WHAT THE TASK ASKS: Without any images, write the data out exactly as it appears.

TASK INPUT:

+ + + +

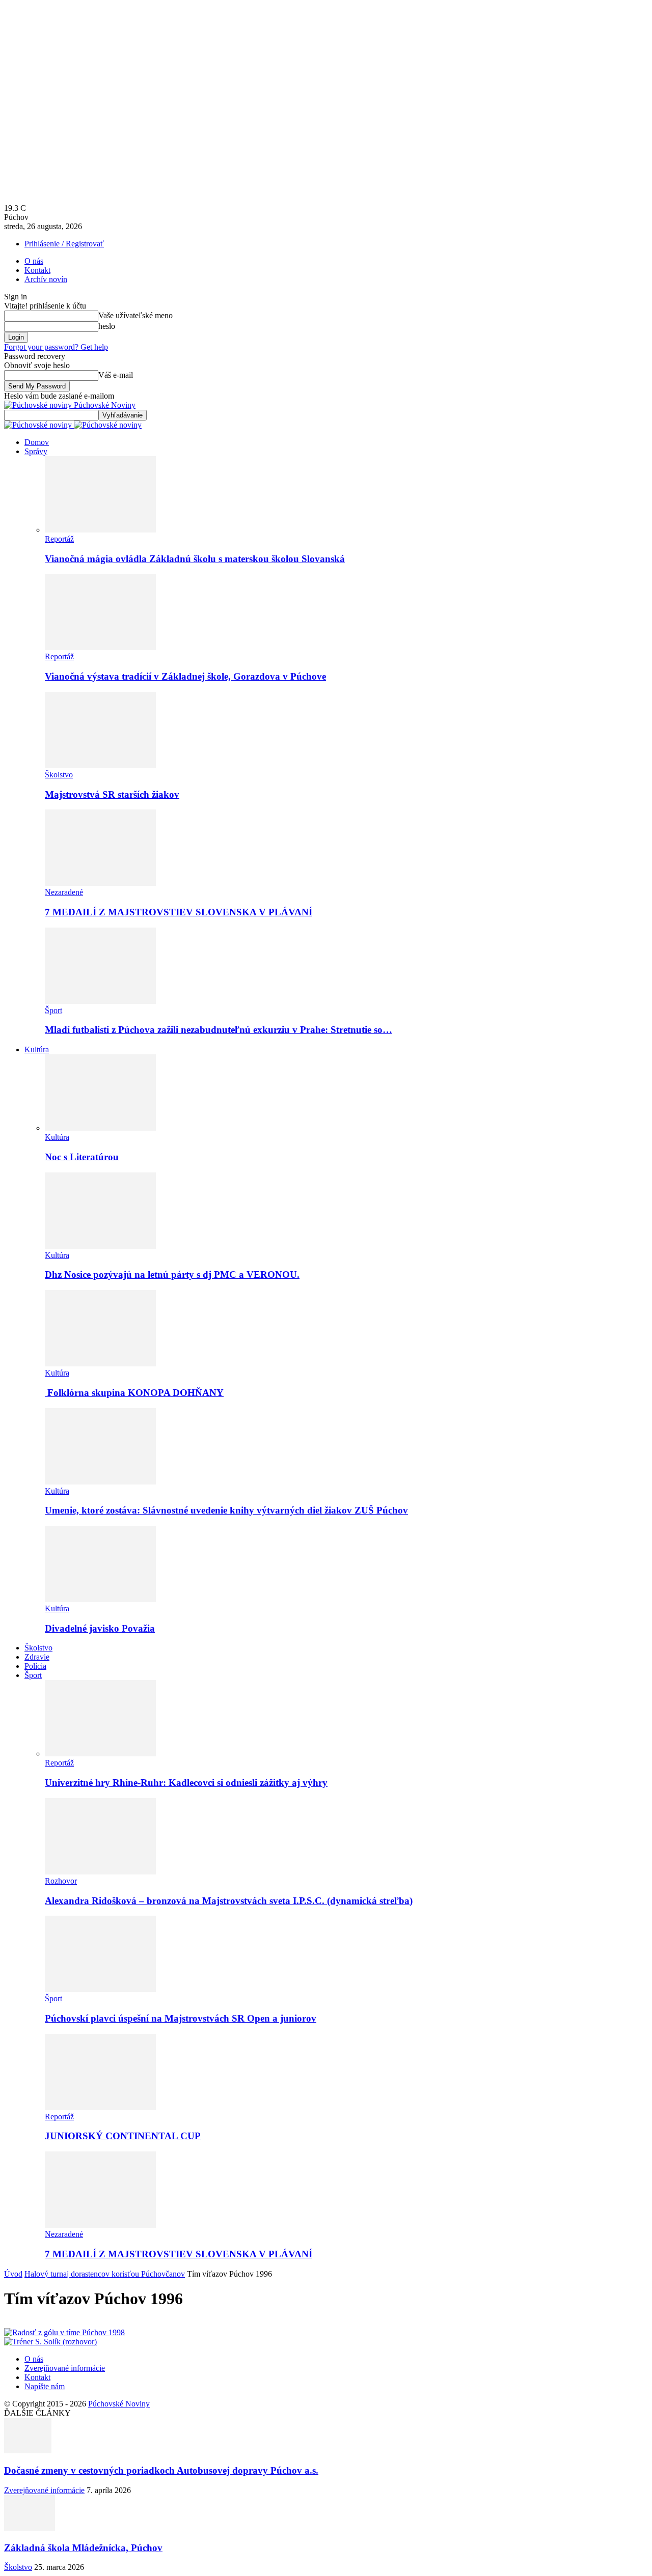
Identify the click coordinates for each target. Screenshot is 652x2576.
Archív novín (45, 279)
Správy (35, 451)
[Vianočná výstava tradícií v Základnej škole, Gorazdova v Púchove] (100, 647)
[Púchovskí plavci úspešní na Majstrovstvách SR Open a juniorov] (100, 1989)
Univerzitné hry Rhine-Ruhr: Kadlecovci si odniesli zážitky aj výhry (186, 1782)
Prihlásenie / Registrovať (64, 243)
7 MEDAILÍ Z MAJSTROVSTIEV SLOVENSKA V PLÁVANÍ (178, 912)
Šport (53, 1010)
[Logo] (39, 425)
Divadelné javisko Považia (100, 1628)
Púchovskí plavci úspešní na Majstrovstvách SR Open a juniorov (180, 2018)
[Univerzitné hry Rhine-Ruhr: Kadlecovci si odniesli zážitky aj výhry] (100, 1753)
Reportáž (59, 539)
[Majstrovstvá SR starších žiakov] (100, 765)
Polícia (35, 1666)
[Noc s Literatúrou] (100, 1128)
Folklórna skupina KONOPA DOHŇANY (134, 1392)
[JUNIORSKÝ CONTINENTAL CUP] (100, 2107)
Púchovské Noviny (119, 2403)
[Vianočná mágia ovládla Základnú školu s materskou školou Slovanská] (100, 529)
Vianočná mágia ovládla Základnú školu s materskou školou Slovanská (195, 558)
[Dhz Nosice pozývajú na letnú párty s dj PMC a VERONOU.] (100, 1246)
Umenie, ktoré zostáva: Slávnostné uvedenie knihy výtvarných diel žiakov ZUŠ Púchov (226, 1510)
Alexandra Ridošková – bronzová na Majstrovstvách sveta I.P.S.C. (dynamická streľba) (229, 1900)
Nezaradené (64, 892)
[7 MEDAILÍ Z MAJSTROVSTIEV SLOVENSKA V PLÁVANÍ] (100, 883)
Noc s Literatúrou (82, 1157)
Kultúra (36, 1049)
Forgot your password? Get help (56, 347)
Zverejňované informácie (64, 2368)
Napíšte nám (44, 2386)
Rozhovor (61, 1881)
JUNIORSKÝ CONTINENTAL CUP (123, 2136)
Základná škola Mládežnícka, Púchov (83, 2547)
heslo (106, 326)
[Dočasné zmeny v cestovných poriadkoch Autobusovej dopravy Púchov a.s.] (27, 2450)
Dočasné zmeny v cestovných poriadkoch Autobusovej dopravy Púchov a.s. (161, 2470)
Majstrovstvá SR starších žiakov (112, 794)
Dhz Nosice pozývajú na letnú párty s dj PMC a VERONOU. (172, 1274)
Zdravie (36, 1657)
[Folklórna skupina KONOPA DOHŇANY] (100, 1363)
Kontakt (37, 270)
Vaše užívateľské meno (135, 315)
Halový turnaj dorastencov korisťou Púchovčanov (104, 2274)
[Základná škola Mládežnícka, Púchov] (29, 2528)
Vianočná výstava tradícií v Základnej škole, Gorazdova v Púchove (185, 676)
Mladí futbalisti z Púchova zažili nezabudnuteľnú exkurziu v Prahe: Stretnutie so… (218, 1029)
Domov (36, 442)
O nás (33, 261)
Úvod (13, 2274)
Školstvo (59, 774)
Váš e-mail (115, 375)
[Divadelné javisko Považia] (100, 1599)
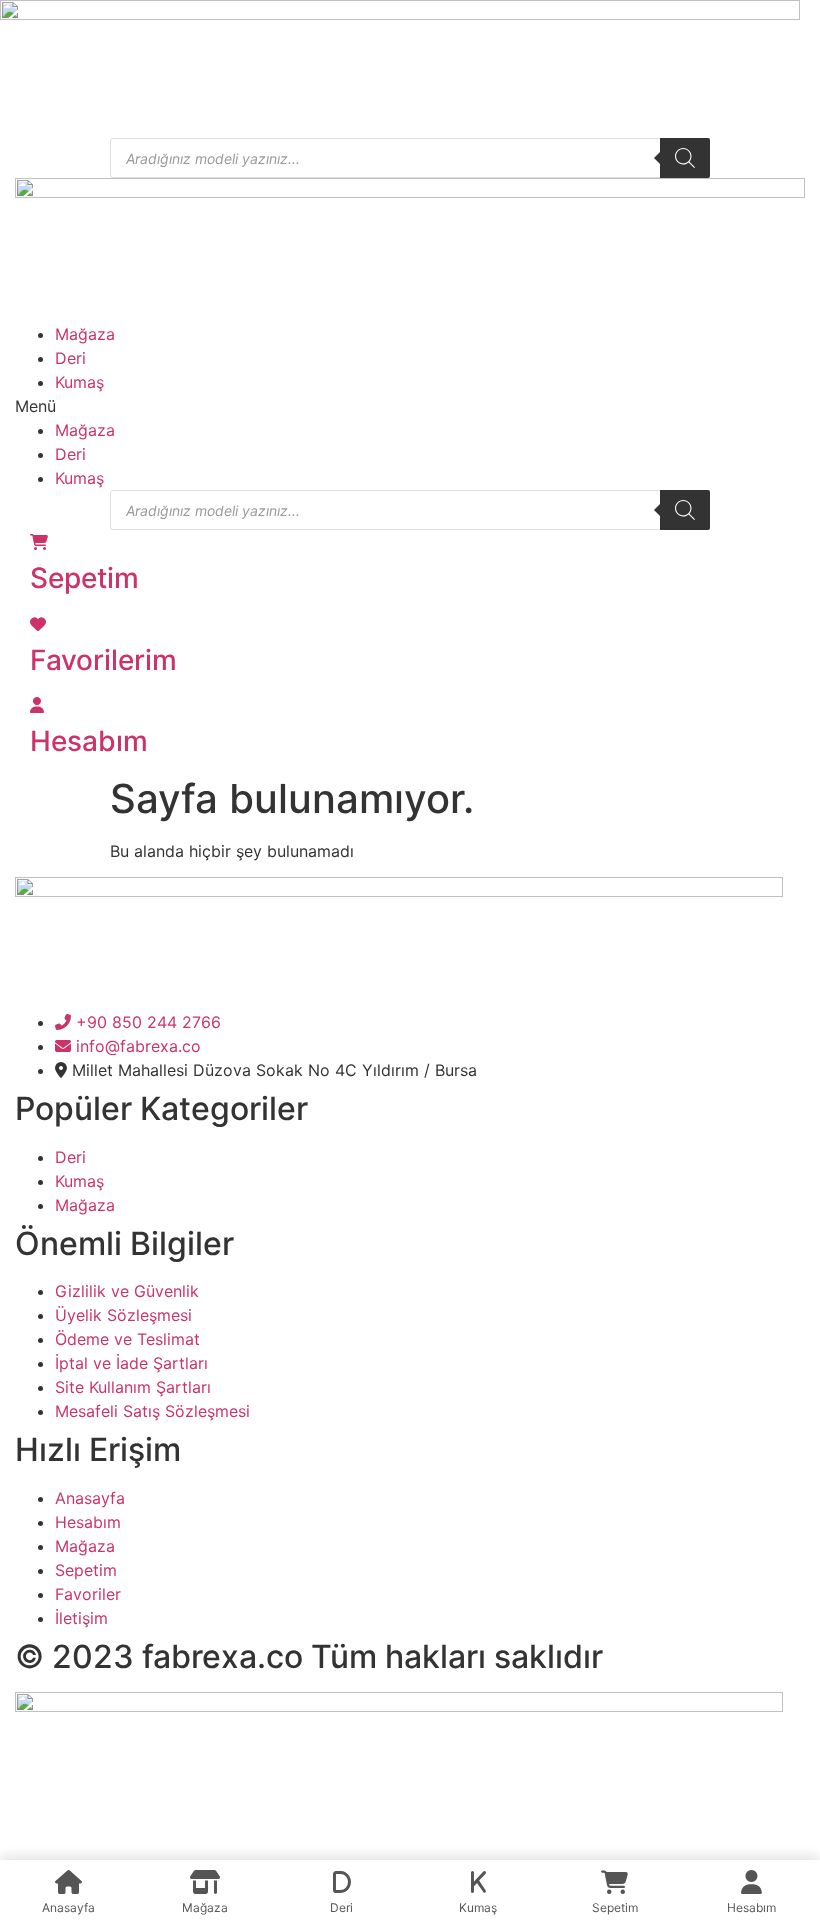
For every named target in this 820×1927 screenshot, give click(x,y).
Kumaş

+ + + +

SOLUTION TO THIS EXERCISE:
Identify the click coordinates for each target. Screenshot is 652x2576.
Archív novín (45, 279)
Správy (35, 451)
[Vianočná výstava tradícií v Základnej škole, Gorazdova v Púchove] (100, 647)
[Púchovskí plavci úspešní na Majstrovstvách SR Open a juniorov] (100, 1989)
Univerzitné hry Rhine-Ruhr: Kadlecovci si odniesli zážitky aj výhry (186, 1782)
Prihlásenie / Registrovať (64, 243)
7 MEDAILÍ Z MAJSTROVSTIEV SLOVENSKA V PLÁVANÍ (178, 912)
Šport (53, 1010)
[Logo] (39, 425)
Divadelné javisko Považia (100, 1628)
Púchovskí plavci úspešní na Majstrovstvách SR Open a juniorov (180, 2018)
[Univerzitné hry Rhine-Ruhr: Kadlecovci si odniesli zážitky aj výhry] (100, 1753)
Reportáž (59, 539)
[Majstrovstvá SR starších žiakov] (100, 765)
Polícia (35, 1666)
[Noc s Literatúrou] (100, 1128)
Folklórna skupina KONOPA DOHŇANY (134, 1392)
[JUNIORSKÝ CONTINENTAL CUP] (100, 2107)
Púchovské Noviny (119, 2403)
[Vianočná mágia ovládla Základnú školu s materskou školou Slovanská] (100, 529)
Vianočná mágia ovládla Základnú školu s materskou školou Slovanská (195, 558)
[Dhz Nosice pozývajú na letnú párty s dj PMC a VERONOU.] (100, 1246)
Umenie, ktoré zostáva: Slávnostné uvedenie knihy výtvarných diel žiakov ZUŠ Púchov (226, 1510)
Alexandra Ridošková – bronzová na Majstrovstvách sveta I.P.S.C. (dynamická streľba) (229, 1900)
Nezaradené (64, 892)
[7 MEDAILÍ Z MAJSTROVSTIEV SLOVENSKA V PLÁVANÍ] (100, 883)
Noc s Literatúrou (82, 1157)
Kultúra (36, 1049)
Forgot your password? Get help (56, 347)
Zverejňované informácie (64, 2368)
Napíšte nám (44, 2386)
Rozhovor (61, 1881)
JUNIORSKÝ CONTINENTAL CUP (123, 2136)
Základná škola Mládežnícka, Púchov (83, 2547)
heslo (106, 326)
[Dočasné zmeny v cestovných poriadkoch Autobusovej dopravy Púchov a.s.] (27, 2450)
Dočasné zmeny v cestovných poriadkoch Autobusovej dopravy Púchov a.s. (161, 2470)
Majstrovstvá SR starších žiakov (112, 794)
Dhz Nosice pozývajú na letnú párty s dj PMC a VERONOU. (172, 1274)
Zdravie (36, 1657)
[Folklórna skupina KONOPA DOHŇANY] (100, 1363)
Kontakt (37, 270)
Vaše užívateľské meno (135, 315)
Halový turnaj dorastencov korisťou Púchovčanov (104, 2274)
[Základná škola Mládežnícka, Púchov] (29, 2528)
Vianočná výstava tradícií v Základnej škole, Gorazdova v Púchove (185, 676)
Mladí futbalisti z Púchova zažili nezabudnuteľnú exkurziu v Prahe: Stretnutie so… (218, 1029)
Domov (36, 442)
O nás (33, 261)
Úvod (13, 2274)
Školstvo (59, 774)
Váš e-mail (115, 375)
[Divadelné javisko Považia] (100, 1599)
For every named target in this 820×1927 screenshot, give click(x,y).
Kumaş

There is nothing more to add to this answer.